» **Task details**
Reproduce the lines of the items below as a numbered list, skipping blank lines and leaving out the pictures.
═══
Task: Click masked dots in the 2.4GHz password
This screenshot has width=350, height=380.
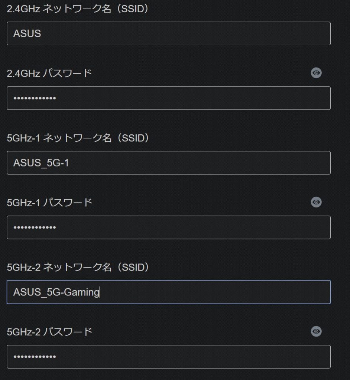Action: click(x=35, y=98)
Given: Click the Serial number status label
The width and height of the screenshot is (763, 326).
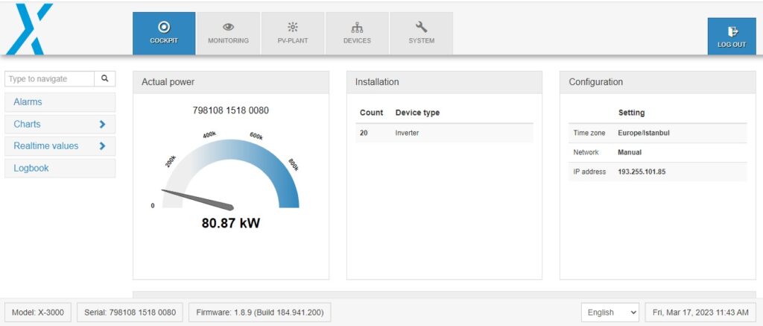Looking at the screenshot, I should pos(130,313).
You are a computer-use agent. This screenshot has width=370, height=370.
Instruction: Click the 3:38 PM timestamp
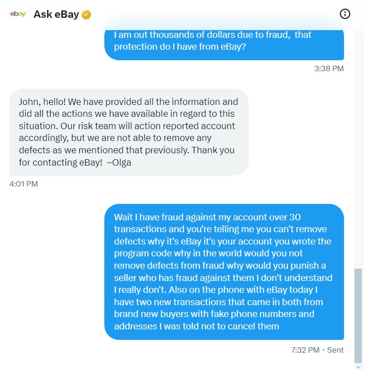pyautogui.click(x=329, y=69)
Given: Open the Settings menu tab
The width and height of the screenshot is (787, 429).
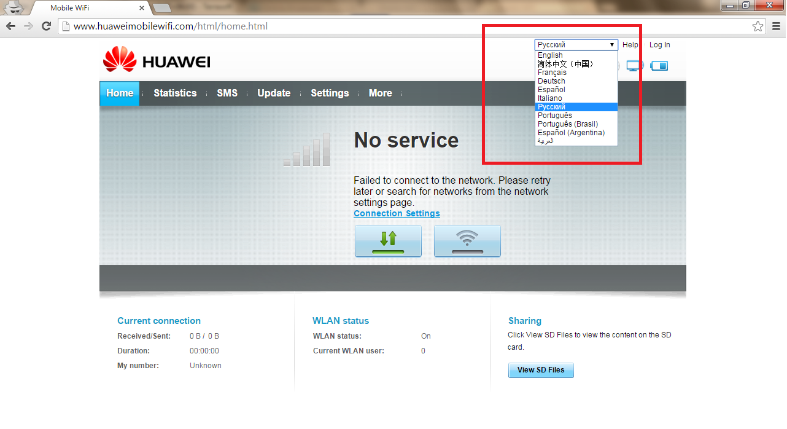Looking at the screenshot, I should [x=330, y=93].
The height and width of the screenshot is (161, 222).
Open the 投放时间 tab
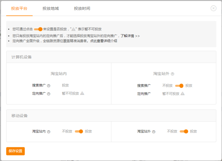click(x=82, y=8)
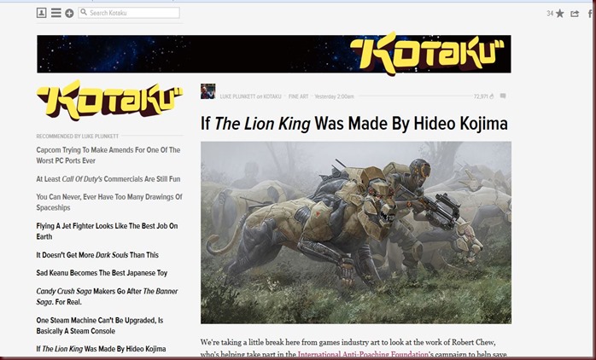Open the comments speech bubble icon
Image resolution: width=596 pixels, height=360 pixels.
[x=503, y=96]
═══
» **Complete output**
1. Task: Click masked dots in the 2.4GHz password
2. This screenshot has width=350, height=380.
3. Action: click(x=35, y=98)
4. Given: Click the Serial number status label
5. The width and height of the screenshot is (763, 326).
6. Looking at the screenshot, I should pos(130,313).
7. You are a computer-use agent. This screenshot has width=370, height=370.
8. Instruction: Click the 3:38 PM timestamp
9. pyautogui.click(x=329, y=69)
10. Given: Open the Settings menu tab
11. The width and height of the screenshot is (787, 429).
12. Looking at the screenshot, I should [x=330, y=93].
13. The height and width of the screenshot is (161, 222).
14. Open the 投放时间 tab
15. click(x=82, y=8)
16. Open the comments speech bubble icon
17. Image resolution: width=596 pixels, height=360 pixels.
18. [x=503, y=96]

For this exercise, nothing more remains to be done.